民間宅配便(DHL、FedExなど): 送料を含めた総額で判定されるケースがあるため、余裕を持った金額設定が安全です。
為替レートの変動
価格は「注文した日」ではなく、「税関を通る日」のレートで計算されます。16,600円ギリギリで購入しても、届くまでに円安が進んでしまうと、16,666円を超えて課税対象になってしまうことがあります。境界線ギリギリを攻めるのは避け、15,000円程度に抑えておくのが賢明です。
実際に税金がかかった場合の支払い方
もし16,666円の壁を超えて関税が発生した場合、どのように支払えばよいのでしょうか?
配達時に玄関先で支払う: 郵便局や宅配便のドライバーに、税金と手数料を現金で支払って荷物を受け取ります。最も一般的なパターンです。
後日請求書が届く: 大手の配送業者の場合、先に荷物が届き、後からコンビニ払いなどの振込用紙が届くことがあります。

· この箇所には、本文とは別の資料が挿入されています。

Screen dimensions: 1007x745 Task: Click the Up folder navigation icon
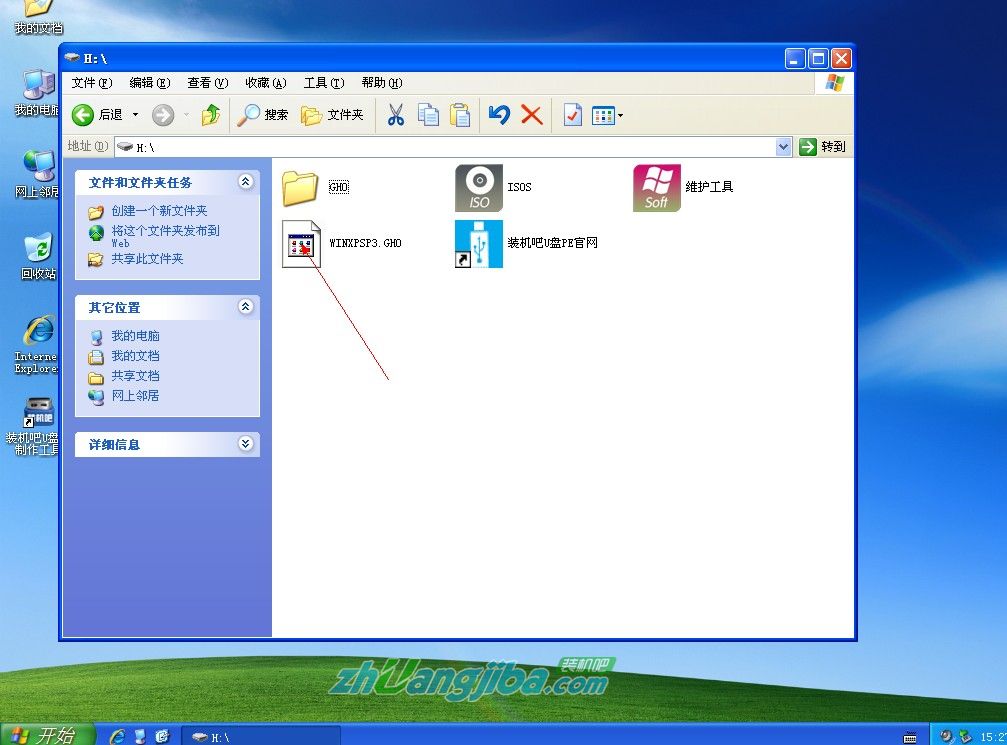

オンライン決済: 最近では配送業者の公式サイトからクレジットカードで事前に支払えるサービスも増えています。
まとめ:賢く海外通販を楽しむために
海外通販で余計な出費を抑えるためのポイントをまとめました。
合計金額を16,000円程度に収める(為替変動を考慮)。
革製品やニット製品は「免税対象外」と心得ておく。
複数のショップで同時に買うと、合計されて判定される場合がある。
「16,666円の壁」を正しく理解していれば、届いた時に「思っていたより高い!」と慌てることはありません。ルールを知って、憧れのブランド品や海外アイテムを賢くお得にゲットしましょう。